GITHU MUIGAI V BEDAN MBUGUA, & ANOTHER [2005] KEHC 575 (KLR)
Full Case Text
REPUBLIC OF KENYA
IN THE HIGH COURT OF KENYA AT NAIROBI
Civil Case 578 of 2002
GITHU MUIGAI ………………………………….............….……..….. PLAINTIFF
VERSUS
BEDAN MBUGUA, & ANOTHER ……..………..….........…….DEFENDANTS
RULING
By his application of the 7. 10. 2002 the Applicant applies under O VI Rule 13(1)(b) of the Civil Procedure Rules to strike out the defence filed herein and that judgment be entered in favour of the Plaintiff
The application is based on the ground that the defence is scandalous, frivolous and vexatious.
The plaint alleges that the Applicant was defamed in an article printed in the People on Sunday by its editor and publisher.
The defence filed admits that the article was published and referred to the plaintiff. It alleges that the words written were fair comment on a matter of public interest. In the alternative it was alleged the words were published on an occasion of qualified privilege in respect of which particulars were set out.
The Defendants denied malice and that the words printed were not capable of bearing the meanings ascribed to them. It was also denied that the words defamed the Plaintiff in his character, credit and reputation.
The Applicant submitted that there were no particulars of fair comment as required by O 6 rule 6(a) (2).
The Respondent was required by the rule to give these particulars. However, he has not as yet done so although it appears that the pleadings are not yet closed. I say that because a request for particulars was made in respect of the matters raised in paragraph 5A of the defence, which have not as yet been delivered nor has a reply to defence been filed.

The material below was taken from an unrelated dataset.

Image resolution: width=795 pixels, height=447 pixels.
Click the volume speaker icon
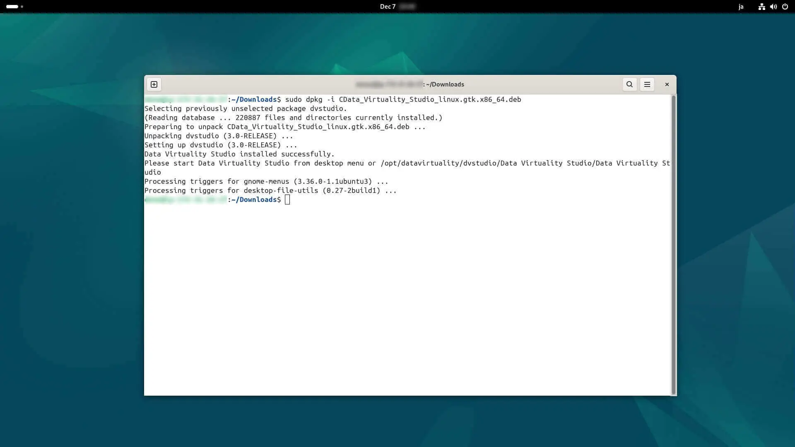click(x=773, y=7)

The absence of particulars of fair comment cannot disentitle the Respondent to rely on the defence. Under O 6 rule 8(2) the court may order a party to serve on or any other party particulars of any claim, defence or other matter stated in their pleadings on such terms as may be just. The plaintiff is entitled to apply for such particulars by an order of the court.
In a similar application in the case of George Joshua Okungu vs Tom Mshindi and The Standard Ltd. HCCC.348 of 2005 I made the following comments:-
“The applicant referred to the case of J.P Machira t/a Machira & Co. v Wangethi Mwangi & another. C.A No. 179 of 1997. I have read the judgment in that case and nowhere do I see that the learned Judges of Appeal held that the defences of privilege and fair comment do not exist. The decision was made on the special facts in that case and do not in my view lay down any special principle of law with regard to privilege fair comment and the question of malice”.
I am of the view that the defence filed shows a reasonable cause of defence and as such dismiss this application with costs to the Respondent.
Dated and delivered at Nairobi this 11th day of October, 2005.